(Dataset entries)
▼▼▼
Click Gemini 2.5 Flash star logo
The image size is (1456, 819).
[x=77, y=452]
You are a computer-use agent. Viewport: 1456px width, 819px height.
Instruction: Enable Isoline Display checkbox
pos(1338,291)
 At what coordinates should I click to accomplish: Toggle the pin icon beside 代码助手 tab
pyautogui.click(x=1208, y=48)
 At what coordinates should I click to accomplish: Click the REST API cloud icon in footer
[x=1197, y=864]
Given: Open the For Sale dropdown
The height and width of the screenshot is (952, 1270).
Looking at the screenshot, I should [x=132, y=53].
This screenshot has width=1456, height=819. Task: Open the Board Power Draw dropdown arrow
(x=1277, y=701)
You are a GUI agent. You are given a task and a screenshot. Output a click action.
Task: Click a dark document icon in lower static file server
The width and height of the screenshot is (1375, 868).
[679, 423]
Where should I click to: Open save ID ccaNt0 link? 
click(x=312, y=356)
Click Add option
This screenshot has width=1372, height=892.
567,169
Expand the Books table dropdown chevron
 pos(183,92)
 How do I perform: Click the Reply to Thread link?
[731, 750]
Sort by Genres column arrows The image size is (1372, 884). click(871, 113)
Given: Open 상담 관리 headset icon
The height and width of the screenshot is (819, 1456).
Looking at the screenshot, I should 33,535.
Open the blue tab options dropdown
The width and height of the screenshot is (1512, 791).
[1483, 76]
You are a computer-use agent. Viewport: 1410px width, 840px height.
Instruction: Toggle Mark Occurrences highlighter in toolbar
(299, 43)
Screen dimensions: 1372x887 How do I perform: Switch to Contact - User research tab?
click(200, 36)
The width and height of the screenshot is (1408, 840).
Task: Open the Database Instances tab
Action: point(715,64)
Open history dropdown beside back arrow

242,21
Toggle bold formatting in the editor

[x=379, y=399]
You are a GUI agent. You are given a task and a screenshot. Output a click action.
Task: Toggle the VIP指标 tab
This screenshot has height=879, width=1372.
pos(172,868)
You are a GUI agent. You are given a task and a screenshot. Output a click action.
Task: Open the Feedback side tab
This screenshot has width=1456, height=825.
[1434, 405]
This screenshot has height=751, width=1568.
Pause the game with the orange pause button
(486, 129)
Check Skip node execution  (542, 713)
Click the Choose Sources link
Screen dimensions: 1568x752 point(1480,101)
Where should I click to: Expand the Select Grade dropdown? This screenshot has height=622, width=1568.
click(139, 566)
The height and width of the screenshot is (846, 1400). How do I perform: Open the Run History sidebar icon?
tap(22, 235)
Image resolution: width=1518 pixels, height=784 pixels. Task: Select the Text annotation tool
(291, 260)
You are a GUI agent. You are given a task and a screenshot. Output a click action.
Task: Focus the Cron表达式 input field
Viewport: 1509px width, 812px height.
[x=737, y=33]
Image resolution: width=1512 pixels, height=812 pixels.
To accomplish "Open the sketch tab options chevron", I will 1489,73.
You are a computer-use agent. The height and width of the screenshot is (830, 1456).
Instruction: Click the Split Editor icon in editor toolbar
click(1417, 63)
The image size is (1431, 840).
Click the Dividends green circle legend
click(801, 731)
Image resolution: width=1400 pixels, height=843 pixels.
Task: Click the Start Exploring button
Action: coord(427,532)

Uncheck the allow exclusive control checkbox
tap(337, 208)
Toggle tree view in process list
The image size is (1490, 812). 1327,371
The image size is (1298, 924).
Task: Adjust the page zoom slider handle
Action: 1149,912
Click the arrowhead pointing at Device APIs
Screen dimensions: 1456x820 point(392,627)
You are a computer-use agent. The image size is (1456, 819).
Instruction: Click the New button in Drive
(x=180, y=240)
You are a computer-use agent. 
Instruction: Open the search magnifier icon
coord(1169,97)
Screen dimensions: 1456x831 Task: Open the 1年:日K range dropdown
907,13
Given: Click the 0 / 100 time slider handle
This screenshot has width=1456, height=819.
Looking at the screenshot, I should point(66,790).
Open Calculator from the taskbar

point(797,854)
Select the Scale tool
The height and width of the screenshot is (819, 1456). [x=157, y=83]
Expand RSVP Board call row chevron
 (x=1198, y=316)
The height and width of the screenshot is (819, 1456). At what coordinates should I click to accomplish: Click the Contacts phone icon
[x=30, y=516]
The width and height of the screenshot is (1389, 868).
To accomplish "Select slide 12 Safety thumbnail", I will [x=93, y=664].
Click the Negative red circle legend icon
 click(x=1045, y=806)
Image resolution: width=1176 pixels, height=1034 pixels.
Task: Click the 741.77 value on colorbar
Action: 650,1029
▲▲▲
EXERCISE PROMPT -> Find all lines holding the word "computer" in the records above and copy them.

RESPONSE BELOW ->
You are a computer-use agent. Viewport: 1456px width, 819px height.
You are a computer-use agent. Viewport: 1410px width, 840px height.
You are a computer-use agent. The height and width of the screenshot is (830, 1456).
You are a computer-use agent. The image size is (1456, 819).
You are a computer-use agent. 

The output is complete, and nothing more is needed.